Despite the noise, the numbers are hard to ignore. As of early 2026, Musk’s net worth is hovering around $717 billion. He is, by far, the richest person on the planet.

What You Should Actually Watch

If you're looking at Tesla from an investment or even just a consumer standpoint, forget the tweets. Look at the Nevada factory. That’s where the Tesla Semi is finally hitting full-scale production.

The Megablocks (those massive 20 MWh battery systems) are also quietly becoming a huge part of the business. While everyone is arguing about whether the Cybercab looks like a toaster, the energy side of the company is growing at a rate that rivaled the early days of the Model 3.

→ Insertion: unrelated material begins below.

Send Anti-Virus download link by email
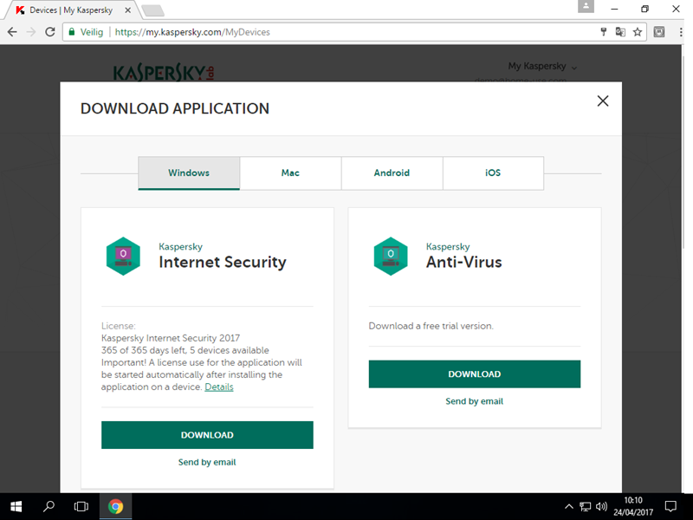 (x=474, y=401)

Actionable Next Steps for 2026

  1. Audit your FSD plans: If you were planning on buying the Full Self-Driving package outright, do it before the February 14th cutoff. After that, you’re stuck with the $99 monthly "rent."
  2. Monitor the 10-billion-mile mark: Keep an eye on Tesla’s quarterly data releases. Once they cross that 10-billion-mile threshold, expect a massive push for regulatory approval for unsupervised driving in Texas and California.
  3. Watch the "Robotaxi" pilot in Austin: Tesla is already using these to ferry employees around. How they handle the first "edge case" accident will determine the stock price for the rest of the decade.
  4. Look beyond the car: If you’re interested in the "Musk ecosystem," research the integration between Neuralink and Optimus. Musk has hinted that 2026 will see the first large-scale mass production of brain-machine interfaces.

The story of the Tesla founder Elon Musk is still being written, and it’s clearly moving away from just being a "car company." Whether it becomes a robotics empire or a cautionary tale about CEO overreach is what the next twelve months will decide.